» Task statement
Within these entries, which lines include the string "orange"? Copy each one.

» Supplied information
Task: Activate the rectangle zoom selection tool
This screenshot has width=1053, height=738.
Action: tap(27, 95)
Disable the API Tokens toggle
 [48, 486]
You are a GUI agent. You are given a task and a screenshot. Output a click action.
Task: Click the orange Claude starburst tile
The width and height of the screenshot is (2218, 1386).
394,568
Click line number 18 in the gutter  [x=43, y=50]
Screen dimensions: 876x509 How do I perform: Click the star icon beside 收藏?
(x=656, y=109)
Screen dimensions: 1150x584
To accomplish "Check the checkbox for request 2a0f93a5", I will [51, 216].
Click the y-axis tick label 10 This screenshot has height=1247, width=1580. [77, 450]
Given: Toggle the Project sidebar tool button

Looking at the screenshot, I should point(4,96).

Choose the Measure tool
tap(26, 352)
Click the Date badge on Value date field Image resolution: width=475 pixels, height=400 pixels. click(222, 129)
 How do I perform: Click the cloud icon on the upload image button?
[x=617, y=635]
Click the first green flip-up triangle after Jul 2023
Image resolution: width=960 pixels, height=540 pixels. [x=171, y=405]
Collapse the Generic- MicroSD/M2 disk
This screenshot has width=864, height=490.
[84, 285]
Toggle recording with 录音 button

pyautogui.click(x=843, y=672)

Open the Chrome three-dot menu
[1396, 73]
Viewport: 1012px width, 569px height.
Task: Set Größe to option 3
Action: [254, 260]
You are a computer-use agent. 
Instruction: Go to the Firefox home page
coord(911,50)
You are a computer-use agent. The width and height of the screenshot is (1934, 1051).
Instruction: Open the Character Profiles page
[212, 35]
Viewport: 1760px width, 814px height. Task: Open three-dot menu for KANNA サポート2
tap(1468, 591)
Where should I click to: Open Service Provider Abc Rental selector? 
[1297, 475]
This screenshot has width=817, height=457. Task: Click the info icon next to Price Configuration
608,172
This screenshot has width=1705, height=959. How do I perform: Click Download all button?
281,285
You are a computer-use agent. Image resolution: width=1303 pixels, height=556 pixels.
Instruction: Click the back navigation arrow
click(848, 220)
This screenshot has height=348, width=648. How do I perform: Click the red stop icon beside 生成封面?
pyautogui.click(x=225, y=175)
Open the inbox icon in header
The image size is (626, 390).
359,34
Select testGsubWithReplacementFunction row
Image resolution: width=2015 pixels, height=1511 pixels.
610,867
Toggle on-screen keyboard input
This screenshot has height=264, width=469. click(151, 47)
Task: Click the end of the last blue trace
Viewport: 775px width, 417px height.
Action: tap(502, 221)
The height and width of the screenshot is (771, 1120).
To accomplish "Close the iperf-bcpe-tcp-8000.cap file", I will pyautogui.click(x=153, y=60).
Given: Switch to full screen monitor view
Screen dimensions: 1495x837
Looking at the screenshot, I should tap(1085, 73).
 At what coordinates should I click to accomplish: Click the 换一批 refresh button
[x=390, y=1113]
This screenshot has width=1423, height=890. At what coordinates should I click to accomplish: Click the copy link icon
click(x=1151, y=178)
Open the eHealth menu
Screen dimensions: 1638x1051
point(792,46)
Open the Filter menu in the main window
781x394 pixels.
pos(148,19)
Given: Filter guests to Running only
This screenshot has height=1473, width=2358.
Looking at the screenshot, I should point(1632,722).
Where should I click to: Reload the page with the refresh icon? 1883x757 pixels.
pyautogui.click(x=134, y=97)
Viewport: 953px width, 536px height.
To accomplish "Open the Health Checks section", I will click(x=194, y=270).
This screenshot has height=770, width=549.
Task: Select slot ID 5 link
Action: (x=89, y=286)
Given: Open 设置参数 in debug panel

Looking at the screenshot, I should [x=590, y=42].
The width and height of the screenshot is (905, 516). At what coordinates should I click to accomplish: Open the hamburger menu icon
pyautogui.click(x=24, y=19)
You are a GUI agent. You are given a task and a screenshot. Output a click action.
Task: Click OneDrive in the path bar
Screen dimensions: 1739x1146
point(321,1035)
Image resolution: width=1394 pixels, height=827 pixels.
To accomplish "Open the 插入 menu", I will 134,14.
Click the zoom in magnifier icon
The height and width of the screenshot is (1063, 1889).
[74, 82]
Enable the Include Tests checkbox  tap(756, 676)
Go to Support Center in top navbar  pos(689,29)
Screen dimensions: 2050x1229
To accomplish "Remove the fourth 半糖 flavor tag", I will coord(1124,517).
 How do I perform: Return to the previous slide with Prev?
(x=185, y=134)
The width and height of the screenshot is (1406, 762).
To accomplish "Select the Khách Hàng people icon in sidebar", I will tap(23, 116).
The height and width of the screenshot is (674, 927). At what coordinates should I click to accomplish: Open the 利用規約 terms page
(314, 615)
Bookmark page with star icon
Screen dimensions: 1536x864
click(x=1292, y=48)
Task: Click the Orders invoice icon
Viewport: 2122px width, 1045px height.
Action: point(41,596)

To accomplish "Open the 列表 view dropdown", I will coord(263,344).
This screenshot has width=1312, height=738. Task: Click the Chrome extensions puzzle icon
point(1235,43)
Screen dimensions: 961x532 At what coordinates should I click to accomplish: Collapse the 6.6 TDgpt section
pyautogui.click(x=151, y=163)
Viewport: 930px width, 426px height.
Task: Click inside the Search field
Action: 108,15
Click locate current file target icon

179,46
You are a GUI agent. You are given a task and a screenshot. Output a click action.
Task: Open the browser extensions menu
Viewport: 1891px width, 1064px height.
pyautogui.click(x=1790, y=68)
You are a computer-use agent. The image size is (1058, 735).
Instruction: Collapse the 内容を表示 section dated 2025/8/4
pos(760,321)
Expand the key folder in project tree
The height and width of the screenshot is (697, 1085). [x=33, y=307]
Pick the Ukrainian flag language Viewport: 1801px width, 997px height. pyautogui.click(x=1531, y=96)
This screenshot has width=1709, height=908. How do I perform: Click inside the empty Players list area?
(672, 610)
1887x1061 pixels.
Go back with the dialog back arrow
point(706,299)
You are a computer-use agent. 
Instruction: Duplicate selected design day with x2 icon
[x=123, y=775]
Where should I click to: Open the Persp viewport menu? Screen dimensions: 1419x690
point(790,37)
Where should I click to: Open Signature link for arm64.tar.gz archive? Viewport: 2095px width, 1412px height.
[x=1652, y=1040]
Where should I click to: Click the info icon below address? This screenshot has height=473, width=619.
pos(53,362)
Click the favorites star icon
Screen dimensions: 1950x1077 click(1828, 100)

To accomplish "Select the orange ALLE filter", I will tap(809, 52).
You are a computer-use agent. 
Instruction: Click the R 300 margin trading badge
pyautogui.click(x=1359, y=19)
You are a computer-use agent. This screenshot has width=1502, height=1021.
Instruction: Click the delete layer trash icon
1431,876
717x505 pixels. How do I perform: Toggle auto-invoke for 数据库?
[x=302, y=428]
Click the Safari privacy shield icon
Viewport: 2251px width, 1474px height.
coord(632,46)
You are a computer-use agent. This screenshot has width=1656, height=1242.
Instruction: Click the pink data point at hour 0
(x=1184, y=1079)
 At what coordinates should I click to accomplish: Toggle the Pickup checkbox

» Exercise result
Task: Click the orange Claude starburst tile
To accomplish "Select the orange ALLE filter", I will tap(809, 52).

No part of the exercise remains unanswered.